Fragments, bande dessinée

de

Fr. 13. « L’été dernier, quand je suis allé à Karuizawa, j’ai erré toute la journée dans la forêt, un filet à la main, pour attraper des insectes. Je ne courais pas assez vite, et ce n’est qu’à la tombée du jour que j’ai enfin réussi à en capturer un. Accroché à une branche, il était sur le point de mourir. Mais j’étais quand même heureux, et le soir je me suis endormi en le serrant dans ma main. Le lendemain matin, il était mort et un liquide verdâtre s’écoulait de lui. Depuis, je n’ai cessé de lui chercher une sépulture décente. » (Suehiro Maruo — « Je suis votre cuvette de chiotte » in Le monstre au teint rose)

Fr. 14. Rien d’un objet. Le fragment est virtualité en cours d’actualisation, geste en cours de concrétion, opération intensive ; « recherche d’une sépulture décente », le fragment est plier-bagage.

Fr. 15. Recherche d’une sépulture décente, le plier-bagage du fragment, décence de la présence fuyante du corps, du corps et lui seul.
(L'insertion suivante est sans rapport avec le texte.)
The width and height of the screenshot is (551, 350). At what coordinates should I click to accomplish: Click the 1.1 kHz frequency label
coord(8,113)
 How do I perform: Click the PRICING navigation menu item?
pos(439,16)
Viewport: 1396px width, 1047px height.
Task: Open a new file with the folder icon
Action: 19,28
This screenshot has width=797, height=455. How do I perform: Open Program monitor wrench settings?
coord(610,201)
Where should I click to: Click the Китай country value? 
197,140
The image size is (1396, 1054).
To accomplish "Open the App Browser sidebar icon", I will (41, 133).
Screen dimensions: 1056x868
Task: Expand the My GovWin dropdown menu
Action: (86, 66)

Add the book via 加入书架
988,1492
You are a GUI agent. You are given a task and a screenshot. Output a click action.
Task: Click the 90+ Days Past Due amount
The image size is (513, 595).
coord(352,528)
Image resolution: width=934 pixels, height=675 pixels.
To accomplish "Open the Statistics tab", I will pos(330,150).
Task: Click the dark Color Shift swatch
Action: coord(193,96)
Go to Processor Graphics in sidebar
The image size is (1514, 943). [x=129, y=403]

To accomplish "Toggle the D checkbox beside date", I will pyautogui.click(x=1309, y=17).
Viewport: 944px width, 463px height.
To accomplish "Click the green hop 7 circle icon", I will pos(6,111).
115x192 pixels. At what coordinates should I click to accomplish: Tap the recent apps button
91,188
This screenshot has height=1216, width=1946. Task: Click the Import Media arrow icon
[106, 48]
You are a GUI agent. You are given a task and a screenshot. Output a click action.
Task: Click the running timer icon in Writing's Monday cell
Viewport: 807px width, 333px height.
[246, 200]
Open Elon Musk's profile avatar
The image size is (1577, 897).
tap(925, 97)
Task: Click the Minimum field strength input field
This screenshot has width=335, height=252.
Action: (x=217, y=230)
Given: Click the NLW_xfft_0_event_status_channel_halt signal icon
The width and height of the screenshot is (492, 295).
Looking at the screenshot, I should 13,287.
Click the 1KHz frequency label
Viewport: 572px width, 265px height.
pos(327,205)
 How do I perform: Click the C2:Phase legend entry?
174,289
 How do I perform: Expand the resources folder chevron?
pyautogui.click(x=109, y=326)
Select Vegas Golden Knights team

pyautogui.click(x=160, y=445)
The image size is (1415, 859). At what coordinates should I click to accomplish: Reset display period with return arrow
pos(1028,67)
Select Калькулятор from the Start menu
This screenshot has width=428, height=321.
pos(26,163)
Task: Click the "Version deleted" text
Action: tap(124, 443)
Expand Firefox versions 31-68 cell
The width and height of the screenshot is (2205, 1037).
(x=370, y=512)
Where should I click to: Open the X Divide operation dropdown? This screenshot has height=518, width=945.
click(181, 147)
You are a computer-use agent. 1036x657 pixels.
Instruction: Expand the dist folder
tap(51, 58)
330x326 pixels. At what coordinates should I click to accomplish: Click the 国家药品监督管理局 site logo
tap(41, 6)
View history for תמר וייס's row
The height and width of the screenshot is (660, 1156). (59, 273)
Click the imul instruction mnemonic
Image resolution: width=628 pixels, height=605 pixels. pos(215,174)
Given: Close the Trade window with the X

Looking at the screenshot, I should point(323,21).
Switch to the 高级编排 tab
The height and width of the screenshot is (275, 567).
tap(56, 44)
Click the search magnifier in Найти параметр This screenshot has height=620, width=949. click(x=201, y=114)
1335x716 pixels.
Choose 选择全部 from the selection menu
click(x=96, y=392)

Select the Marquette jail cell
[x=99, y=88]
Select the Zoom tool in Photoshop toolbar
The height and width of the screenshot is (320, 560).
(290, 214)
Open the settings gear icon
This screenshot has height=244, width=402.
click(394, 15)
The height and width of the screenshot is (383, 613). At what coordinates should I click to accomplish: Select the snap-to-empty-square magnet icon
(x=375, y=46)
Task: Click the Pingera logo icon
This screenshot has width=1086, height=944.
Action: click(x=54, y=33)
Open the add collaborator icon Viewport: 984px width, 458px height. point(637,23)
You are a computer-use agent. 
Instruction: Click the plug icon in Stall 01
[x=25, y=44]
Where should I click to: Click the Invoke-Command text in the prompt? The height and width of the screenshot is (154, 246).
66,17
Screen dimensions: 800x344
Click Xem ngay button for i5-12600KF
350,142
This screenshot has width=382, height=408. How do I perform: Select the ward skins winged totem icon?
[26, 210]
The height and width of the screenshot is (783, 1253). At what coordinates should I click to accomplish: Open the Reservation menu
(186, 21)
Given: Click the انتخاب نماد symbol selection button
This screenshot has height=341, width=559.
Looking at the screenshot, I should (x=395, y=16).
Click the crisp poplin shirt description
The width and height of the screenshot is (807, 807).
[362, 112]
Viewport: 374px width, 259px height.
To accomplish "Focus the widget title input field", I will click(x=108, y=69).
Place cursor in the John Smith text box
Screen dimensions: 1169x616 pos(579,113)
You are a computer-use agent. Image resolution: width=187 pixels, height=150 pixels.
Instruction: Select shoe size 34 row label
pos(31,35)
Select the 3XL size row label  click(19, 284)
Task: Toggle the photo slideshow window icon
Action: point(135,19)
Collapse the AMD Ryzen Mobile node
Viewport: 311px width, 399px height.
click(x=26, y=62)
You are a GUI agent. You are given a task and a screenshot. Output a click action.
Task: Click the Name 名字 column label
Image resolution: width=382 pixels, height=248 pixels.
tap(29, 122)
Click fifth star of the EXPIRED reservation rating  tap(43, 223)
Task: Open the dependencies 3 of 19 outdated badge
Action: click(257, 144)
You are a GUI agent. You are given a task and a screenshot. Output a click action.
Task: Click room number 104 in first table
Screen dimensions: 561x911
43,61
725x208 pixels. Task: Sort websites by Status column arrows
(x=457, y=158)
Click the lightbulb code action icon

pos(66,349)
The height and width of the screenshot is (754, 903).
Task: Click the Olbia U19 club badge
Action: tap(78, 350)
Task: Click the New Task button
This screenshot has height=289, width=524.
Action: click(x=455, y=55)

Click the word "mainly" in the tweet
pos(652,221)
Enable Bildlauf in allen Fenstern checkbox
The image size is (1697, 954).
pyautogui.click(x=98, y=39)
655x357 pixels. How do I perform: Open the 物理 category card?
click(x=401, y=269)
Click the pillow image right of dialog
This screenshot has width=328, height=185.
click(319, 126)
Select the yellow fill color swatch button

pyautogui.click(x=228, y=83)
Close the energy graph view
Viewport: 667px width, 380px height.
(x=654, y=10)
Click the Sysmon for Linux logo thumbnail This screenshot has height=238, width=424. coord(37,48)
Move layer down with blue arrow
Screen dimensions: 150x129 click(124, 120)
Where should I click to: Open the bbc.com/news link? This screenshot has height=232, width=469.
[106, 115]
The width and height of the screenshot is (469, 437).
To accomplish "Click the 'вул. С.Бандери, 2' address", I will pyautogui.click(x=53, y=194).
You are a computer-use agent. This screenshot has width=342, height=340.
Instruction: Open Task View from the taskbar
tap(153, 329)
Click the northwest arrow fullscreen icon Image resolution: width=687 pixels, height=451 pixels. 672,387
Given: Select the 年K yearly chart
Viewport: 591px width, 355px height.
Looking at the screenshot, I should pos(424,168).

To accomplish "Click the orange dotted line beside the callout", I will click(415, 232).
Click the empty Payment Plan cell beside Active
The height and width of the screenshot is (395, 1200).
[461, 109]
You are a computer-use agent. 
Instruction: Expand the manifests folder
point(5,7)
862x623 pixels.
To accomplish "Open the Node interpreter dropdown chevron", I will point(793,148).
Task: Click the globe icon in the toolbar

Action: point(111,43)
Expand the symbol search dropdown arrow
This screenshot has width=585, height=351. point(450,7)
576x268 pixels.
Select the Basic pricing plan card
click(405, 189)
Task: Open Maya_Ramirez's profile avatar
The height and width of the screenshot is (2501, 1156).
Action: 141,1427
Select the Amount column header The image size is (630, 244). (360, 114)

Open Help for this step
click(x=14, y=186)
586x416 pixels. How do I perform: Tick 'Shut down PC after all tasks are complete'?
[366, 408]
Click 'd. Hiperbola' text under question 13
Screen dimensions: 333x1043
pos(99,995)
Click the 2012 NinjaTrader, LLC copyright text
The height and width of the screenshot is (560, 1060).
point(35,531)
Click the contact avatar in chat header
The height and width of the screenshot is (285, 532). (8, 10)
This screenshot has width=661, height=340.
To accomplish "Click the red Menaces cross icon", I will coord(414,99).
Membres pluriels d’hyper-découpes chez Crepax, masses plastiques jouissantes anxieuses chez McCay et Grandpey, batteries scopiques chez Bertoyas, copies déviantes chez Lecointre, inquiète claustration chez Ware et Columbia, imposture mimétique chez Slocombe, tête invasive chez de Jonge, giclures sodomites chez de Mars, sein-veine-pisse chez Forest & Gillon. Mike Diana l’hirsute frappe du même clou tout état : jouir de cette dé-lecture bandante et salvatrice, enfance du regard, de La Patrouille des Castors chez Barbier.

Fr. 16. La bande dessinée, plier-bagage du corps-fragment infiniment divers, du corps, du corps et lui seul, singulier multiple — a contrario, l’obscénité saloparde du corps pensé, médiatisé, de tant de pseudo-bandes dessinées qu’il faudra se résoudre, un beau jour, à désigner d’un autre nom.

Fr. 17. Illisible, ni su ni fait, rien d’un objet, le fragment est un moment singulier, un accident qui opère, répond, interroge et réplique. Un élément mobile investit les puissances stables de l’œil-sujet. Coups, contrecoups, chocs et entrechocs, le fragment crée les conditions du corps-à-corps.

Fr. 18. L’alchimie mortifère, genre lot greffe roman bourgeois d’industrie spectaculaire hollywoodien communiqué, l’émotion, communiqué. Chaque image, chaque mot, catégorisé, enrôlé, communique. Détection-destruction, chaque image, chaque mot repère à coups de coupes déterminantes, lézarde, tranche, extirpe, chaque image, chaque mot, opérateur sémiotique létal, dézingue, signe-fossoyeur du référent (ce réduit-à-néant). Encore qui pour désirer l’alliance mimétique, quand toute chose, aussitôt formée, déclarée, aussitôt signifiée, s’y vaporise ? Rien d’une métaphore : chaque image, chaque mot cible, ordonne, nous vivons le lundi noir de l’image et du mot communiquant, chaque image, chaque mot. Le réel, notre réel, seul réel, est le champ de ruines des puissances, ravagées par l’image et par le mot alchimiquement détournés. Et la ruine des puissances se compte en cadavres, rien d’une métaphore, au fond des eaux, giclant dans l’air vicié, pourrissant sur trottoir, jus noir sous les arbres de toute forêt sous peu médiatisée, charnier puant, à son tour vaporisé.

Fr. 19. L’entreprise kamikaze contemporaine, l’ultime, est une opération de capture narrative : chaque image, chaque mot commande l’agrégat molaire, échafaude un vaste récit-piège miroir du monde, une nasse, que rien n’en réchappe.

Fr. 20. Aussi anecdotique ou bienveillante qu’elle paraisse, chaque petite histoire, que chaque image, chaque mot compose dans nos bouches et sous nos yeux, accomplit l’Histoire du saccage terminal de nos vies.

Fr. 21. La bande dessinée est la proie de la narration.